- Проверьте понимание
1 > Определите, соответствуют ли отрывку о фельдшере Николае Ивановиче утверждения (а), (б) и (в). На каждое ответьте «да» или «нет» и приведите точные слова отрывка, которые это решают.
(а) Фельдшер назначил раненым постельный режим не меньше чем на трое суток.
(б) В свертке с едой были сало и молоко.
(в) Фельдшер навещал раненых по утрам.
2 > Повторите дословно часть отрывка о фельдшере Николае Ивановиче: начните со слов «Шли по извилистой, ухабистой» и остановитесь после слов «рядах Красной Армии.».

На одной из дневок Коля увидел пожилого крестьянина, шедшего кромкой леса. Он переговорил с ним, спросил, нет ли поблизости фельдшера, где находится враг. Крестьянин вывел нас на лесную, густо заросшую травой дорогу, по которой давно никто не ездил. Он объяснил, как добраться до села, где жил, по его словам, «очень хороший, душевный лекарь». Пройти предстояло километров пятнадцать. Мы поблагодарили отзывчивого человека за поддержку и стали ждать наступления темноты.
Шли по извилистой, ухабистой дороге всю ночь. На рассвете, обессиленные, добрались до села. Во второй половине дня, убедившись, что гитлеровцев там нет, двинулись к околице. Мы с лейтенантом остались в зарослях кустарника, а Коля пошел к дому фельдшера.
Ожидать возвращения шофера пришлось довольно долго. Но вот раздался короткий условный свист. Мы ответили своим установленным сигналом. Через пару минут к нам вышел Коля. В руках – сверток с едой. В пожелтевшей газете оказались завернутыми полбуханки домашнего хлеба, несколько вареных картофелин, яблоки, щепотка соли. Целое богатство!
Николай Иванович (так звали фельдшера, передавшего нам еду) сказал, что с наступлением темноты прямо в доме осмотрит раненых, и посоветовал проявлять максимум осторожности. Коле он рассказал, что трое его сыновей сражаются в рядах Красной Армии.
Через несколько часов мы были в комнате с плотно занавешенными окнами. Николай Иванович тщательно обработал наши раны, перевязал и твердо сказал:
– Прописываю вам постельный режим на трое суток как минимум, если хотите выйти к нашим окрепшими и еще повоевать. Ну а теперь извольте в «палату», – и проводил нас на сеновал.
Фельдшер заходил к нам только поздно вечером. Приносил еду, информировал об обстановке в селе. На третьи сутки под покровом ночи он вывел нас за околицу, пожелал доброго пути, и возвращения в родные части. Так мы расстались с человеком, по сути дела мало знакомым, но близким нам по духу, вере в победу. Он сделал все, что мог, чтобы мы вернулись в строй.
Не буду описывать лишения, выпавшие на нашу долю, пока мы добирались до своих. Забота, волшебные руки сельского медика Николая Ивановича сделали главное – помогли нам с лейтенантом выдержать путь до конца. Недалеко от города Трубчевска, буквально валясь с ног от усталости, мы вышли к одной из наших частей. Какое же это было счастье – вновь оказаться среди таких же, как ты, советских бойцов!

Исходные записи

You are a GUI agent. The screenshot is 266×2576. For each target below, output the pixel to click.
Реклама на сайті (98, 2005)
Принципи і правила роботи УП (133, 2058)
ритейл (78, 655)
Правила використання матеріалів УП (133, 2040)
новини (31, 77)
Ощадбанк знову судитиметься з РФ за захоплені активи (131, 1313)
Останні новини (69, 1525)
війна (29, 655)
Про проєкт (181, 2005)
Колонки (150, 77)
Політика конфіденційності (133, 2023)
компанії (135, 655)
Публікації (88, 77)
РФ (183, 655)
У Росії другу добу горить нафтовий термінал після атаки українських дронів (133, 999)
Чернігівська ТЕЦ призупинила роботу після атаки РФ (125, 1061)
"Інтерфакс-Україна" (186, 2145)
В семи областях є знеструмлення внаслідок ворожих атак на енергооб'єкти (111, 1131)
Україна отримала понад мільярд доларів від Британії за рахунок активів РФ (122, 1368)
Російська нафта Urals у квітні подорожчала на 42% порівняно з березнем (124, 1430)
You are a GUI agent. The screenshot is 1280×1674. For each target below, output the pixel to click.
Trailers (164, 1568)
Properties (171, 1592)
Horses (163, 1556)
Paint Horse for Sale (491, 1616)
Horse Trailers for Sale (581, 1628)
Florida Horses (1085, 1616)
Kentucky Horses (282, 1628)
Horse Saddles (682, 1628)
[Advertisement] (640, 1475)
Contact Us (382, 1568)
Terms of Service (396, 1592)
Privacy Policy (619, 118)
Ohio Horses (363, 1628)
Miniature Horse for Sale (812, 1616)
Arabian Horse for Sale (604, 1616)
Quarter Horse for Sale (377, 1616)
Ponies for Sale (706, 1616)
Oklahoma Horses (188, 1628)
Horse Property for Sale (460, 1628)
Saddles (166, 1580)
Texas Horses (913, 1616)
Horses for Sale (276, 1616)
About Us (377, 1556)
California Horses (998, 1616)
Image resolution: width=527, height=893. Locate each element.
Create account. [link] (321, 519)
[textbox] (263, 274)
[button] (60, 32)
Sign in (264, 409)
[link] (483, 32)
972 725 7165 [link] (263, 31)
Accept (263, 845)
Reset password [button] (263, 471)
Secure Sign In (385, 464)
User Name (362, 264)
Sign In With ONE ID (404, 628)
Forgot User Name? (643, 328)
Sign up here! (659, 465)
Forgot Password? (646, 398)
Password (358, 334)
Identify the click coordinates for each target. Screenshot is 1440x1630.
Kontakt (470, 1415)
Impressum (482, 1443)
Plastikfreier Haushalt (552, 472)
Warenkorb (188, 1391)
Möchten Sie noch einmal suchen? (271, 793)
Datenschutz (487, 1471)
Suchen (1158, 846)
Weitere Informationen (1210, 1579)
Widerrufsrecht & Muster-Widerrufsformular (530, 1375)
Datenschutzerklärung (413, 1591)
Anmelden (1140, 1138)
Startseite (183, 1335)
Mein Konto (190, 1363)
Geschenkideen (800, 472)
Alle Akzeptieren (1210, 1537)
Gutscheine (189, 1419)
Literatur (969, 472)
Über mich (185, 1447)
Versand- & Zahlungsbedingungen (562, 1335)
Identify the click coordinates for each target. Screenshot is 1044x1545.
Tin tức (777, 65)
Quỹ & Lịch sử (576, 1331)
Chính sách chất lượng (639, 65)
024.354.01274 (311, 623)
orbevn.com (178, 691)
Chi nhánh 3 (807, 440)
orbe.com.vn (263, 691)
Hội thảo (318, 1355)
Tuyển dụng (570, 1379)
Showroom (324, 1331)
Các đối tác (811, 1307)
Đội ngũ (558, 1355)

- Решённые задания
1 >
(а) Да: «Прописываю вам постельный режим на трое суток как минимум».
(б) Нет: «В пожелтевшей газете оказались завернутыми полбуханки домашнего хлеба, несколько вареных картофелин, яблоки, щепотка соли».
(в) Нет: «Фельдшер заходил к нам только поздно вечером».

2 >
Шли по извилистой, ухабистой дороге всю ночь. На рассвете, обессиленные, добрались до села. Во второй половине дня, убедившись, что гитлеровцев там нет, двинулись к околице. Мы с лейтенантом остались в зарослях кустарника, а Коля пошел к дому фельдшера.
Ожидать возвращения шофера пришлось довольно долго. Но вот раздался короткий условный свист. Мы ответили своим установленным сигналом. Через пару минут к нам вышел Коля. В руках – сверток с едой. В пожелтевшей газете оказались завернутыми полбуханки домашнего хлеба, несколько вареных картофелин, яблоки, щепотка соли. Целое богатство!
Николай Иванович (так звали фельдшера, передавшего нам еду) сказал, что с наступлением темноты прямо в доме осмотрит раненых, и посоветовал проявлять максимум осторожности. Коле он рассказал, что трое его сыновей сражаются в рядах Красной Армии.